Kazuo Ueda Signals Continued Rate Hikes as Japan May See Highest Interest Rates Since 1995

Alina Collins
Published 2026-06-03About 6 min read

BOJ Governor Kazuo Ueda said in his last scheduled speech before the June meeting that rate hikes will continue; traders now price an 85% chance of a 25-bp move that would lift Japan's benchmark to its highest since 1995.

01

What exactly did Ueda say?

Speaking at a Tokyo forum, Ueda said the BOJ will keep raising rates "at an appropriate pace" if Middle East tensions ease, growth stays moderate, and core CPI moves toward 2%.
This was his last scheduled public speech before the June 15–16 policy meeting — the timing alone is a signal.
This means → the governor chose his final chance to speak before the blackout period to reaffirm the direction.

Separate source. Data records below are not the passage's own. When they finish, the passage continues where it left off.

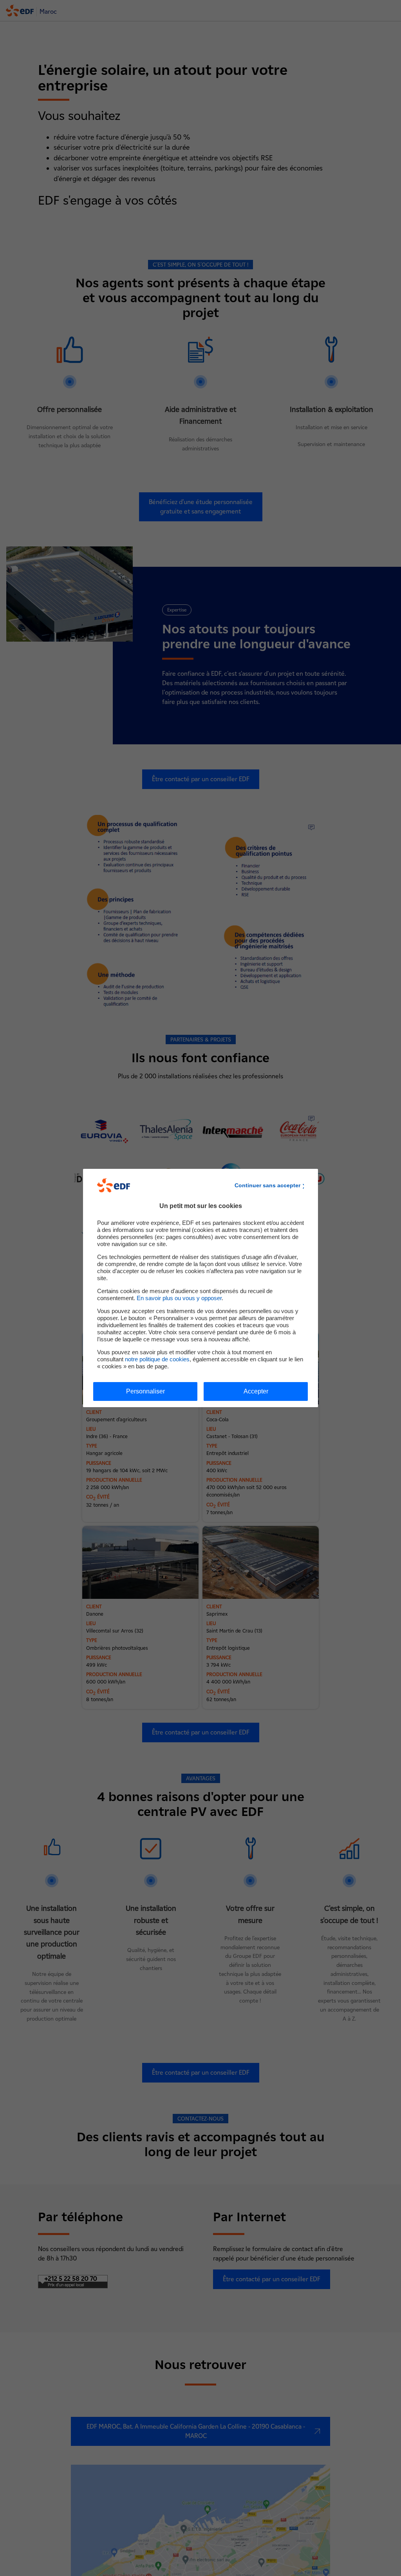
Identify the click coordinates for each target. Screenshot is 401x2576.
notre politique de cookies (157, 1359)
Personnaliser (145, 1391)
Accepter (256, 1391)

He stopped short of naming a date, but the message is clear: the path is up.
02

Why was the language softer than before?

Markets noted his tone was less explicit than the clear previews he gave before the previous two hikes.
Two layers of uncertainty frame the caution: Middle East tensions are still escalating, and PM Sanae Takaichi's stance on monetary policy remains unclear.
In plain terms = Ueda isn't wavering on hikes — he's keeping an exit if something breaks. The softer wording is risk management, not hesitation.
03

How is the market positioned?

As of Wednesday afternoon, traders priced an ~85% probability of a 25-basis-point hike in June.
If delivered, Japan's benchmark rate will reach its highest level since 1995.
This reflects that markets read through the softer language — 85% says traders heard "very likely," not "maybe not."
04

Is the board's split narrowing?

The April meeting ended in a 6-to-3 hold — the widest split of Ueda's tenure.
Since then, two of the three dissenters have shifted, signaling in recent speeches that they now support a near-term hike.
This means → the catalyst was upside price risk from Iran-related conflict pushing inflation expectations higher. That pressure moved the doves toward the hawks, and the June vote will likely be far more unified than April's.

Content is for reference only, not financial advice.